Il n’y avait qu’une mauvaise auberge dont, en toute autre circonstance, je n’aurais pas voulu pour servir de chenil à mes chiens, et qui nous sembla un palais.

Le lendemain, en partant, nous laissâmes cinq cents roubles à Georges, en le priant de les partager entre lui et ses camarades.

XXV

À partir de ce moment, tout alla bien, car nous nous trouvions dans ces vastes plaines de la Sibérie qui s’étendent jusqu’à la mer Glaciale, sans qu’on rencontre une seule montagne qui mérite le nom de colline. Grâce à l’ordre dont Ivan était porteur, les meilleurs chevaux étaient pour nous ; puis la nuit, de peur d’accidents pareils à ceux dont nous avions failli être victimes, des escortes de dix ou douze hommes armés de carabines ou de lances nous accompagnaient, galopant aux deux côtés de notre traîneau. Nous traversâmes ainsi Ekaterinbourg sans nous arrêter à ses magnifiques magasins de pierreries, qui la font étinceler comme une ville magique, et qui nous semblaient d’autant plus fabuleux que nous sortions d’un désert de neige, où, pendant trois jours, nous n’avions pas trouvé l’abri d’une chaumière ; puis Tioumen, où commence véritablement la Sibérie ; enfin nous entrâmes dans la vallée du Tobol, et, sept jours après être sortis des terribles monts Ourals, nous entrions à la nuit tombante dans la capitale de la Sibérie.
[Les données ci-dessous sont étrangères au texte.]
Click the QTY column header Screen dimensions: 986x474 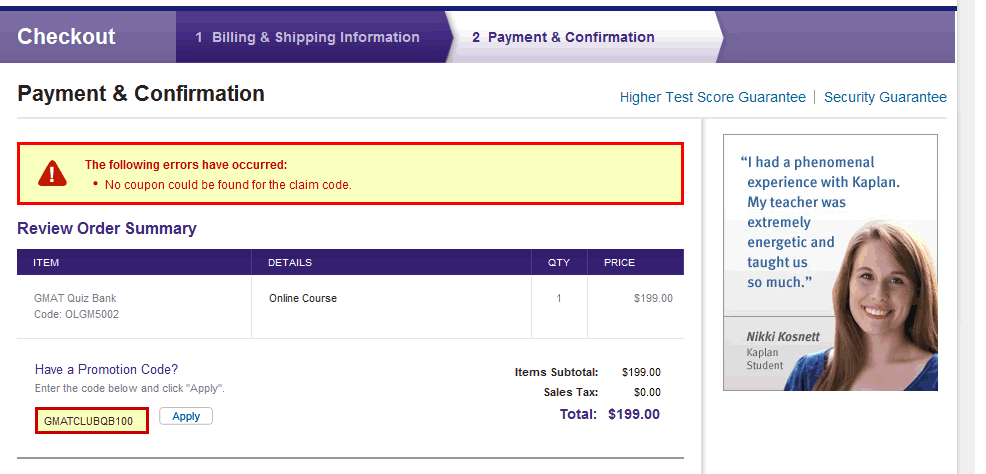(559, 262)
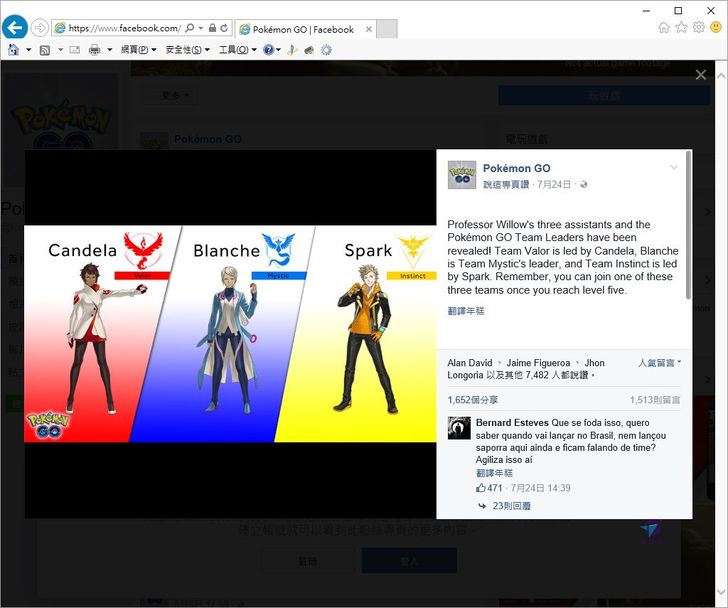Expand the 23則回覆 replies
Image resolution: width=728 pixels, height=608 pixels.
pos(511,506)
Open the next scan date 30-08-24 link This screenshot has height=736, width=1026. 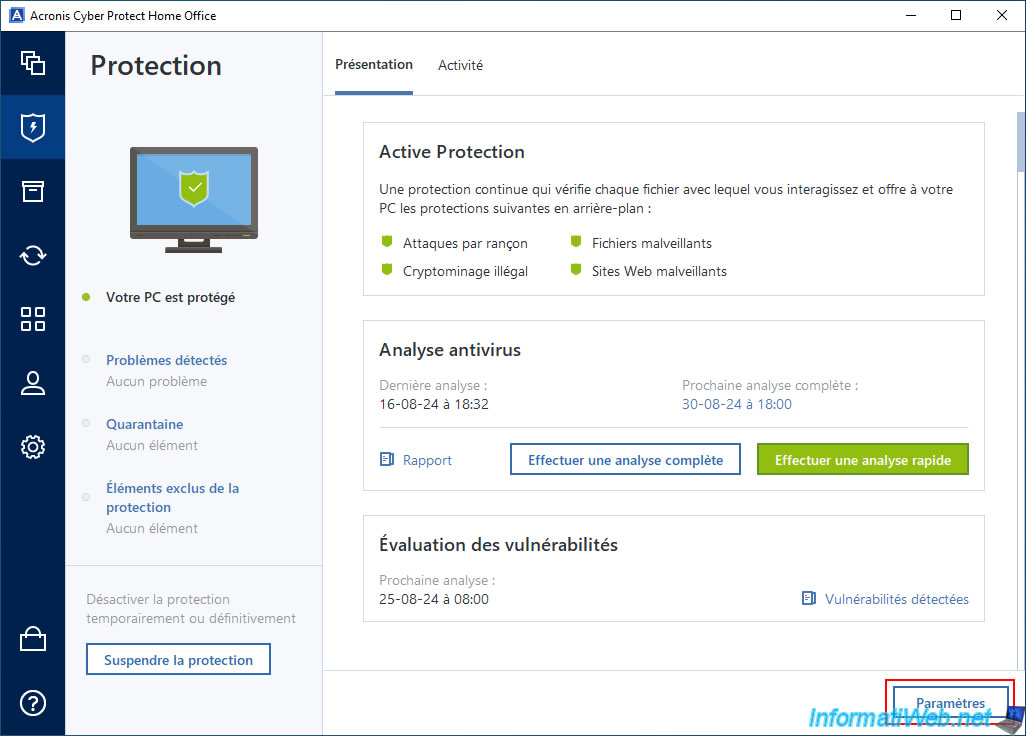coord(736,404)
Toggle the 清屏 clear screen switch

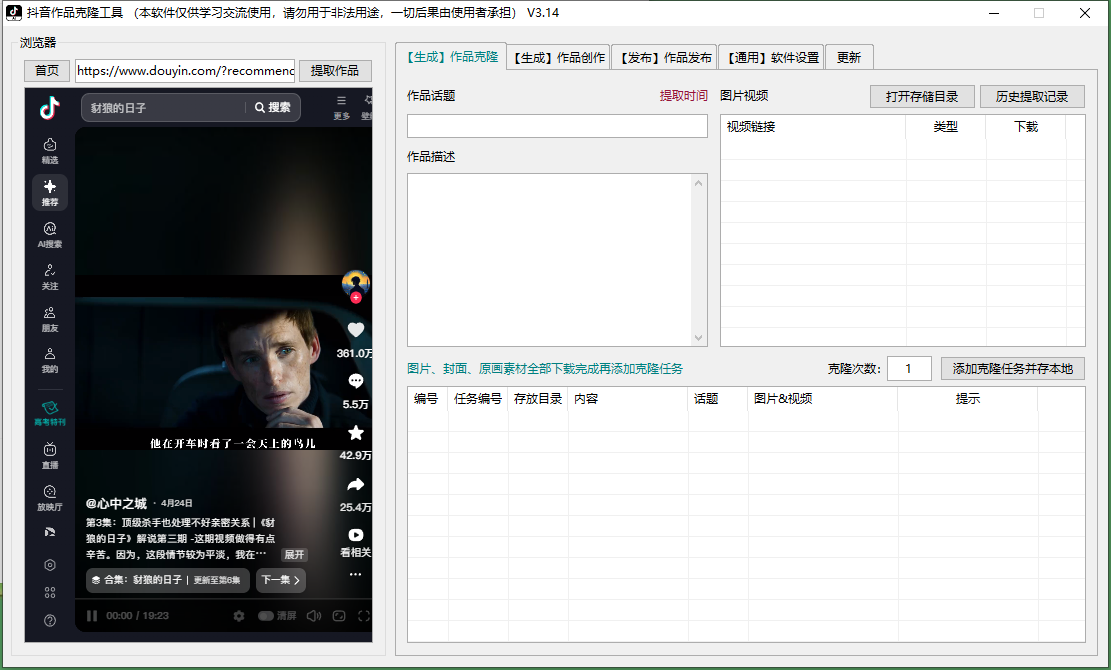point(266,616)
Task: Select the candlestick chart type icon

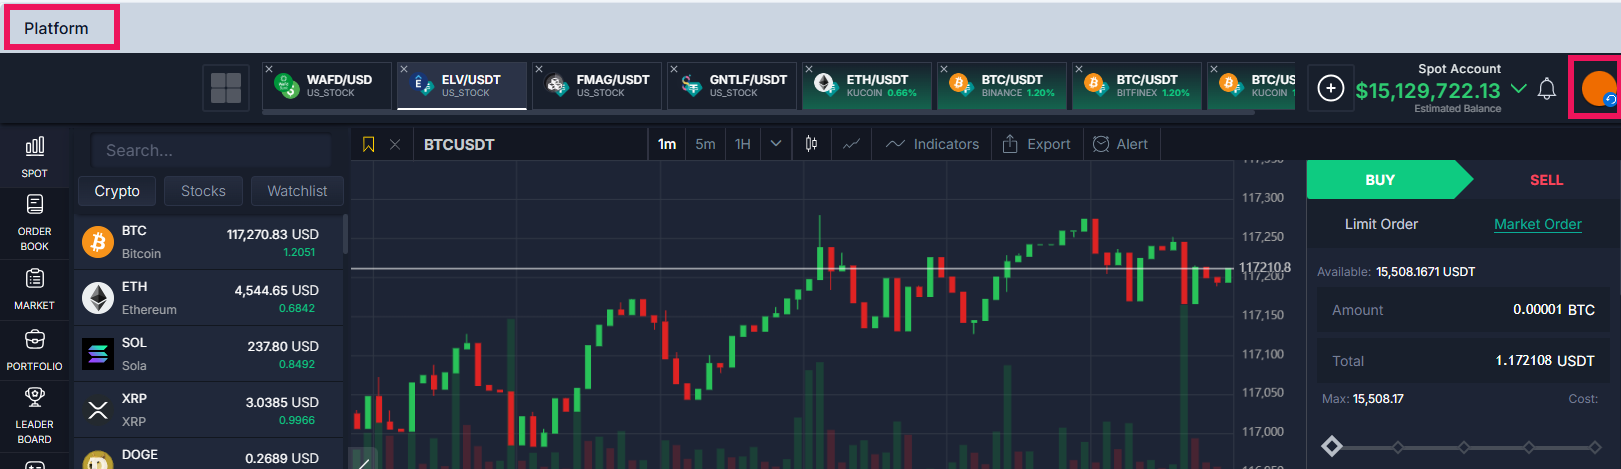Action: click(811, 144)
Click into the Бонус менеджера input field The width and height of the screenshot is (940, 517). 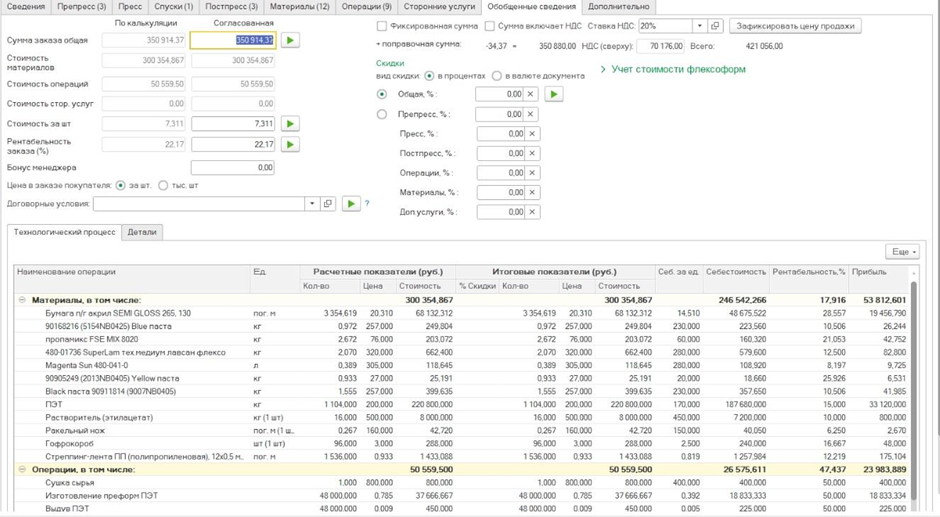(x=233, y=168)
Nous étions écrasés de fatigue, et cependant Louise, soutenue par le sentiment de son amour, qui croissait à mesure qu’elle se rapprochait de celui qui en était l’objet, ne voulut s’arrêter que le temps de prendre un bain. Vers les deux heures du matin, nous repartîmes pour Koslowo, petite ville située sur l’Irtich, et qui avait été fixée pour résidence à une vingtaine de prisonniers au nombre desquels, comme nous l’avons dit, se trouvait le comte Alexis.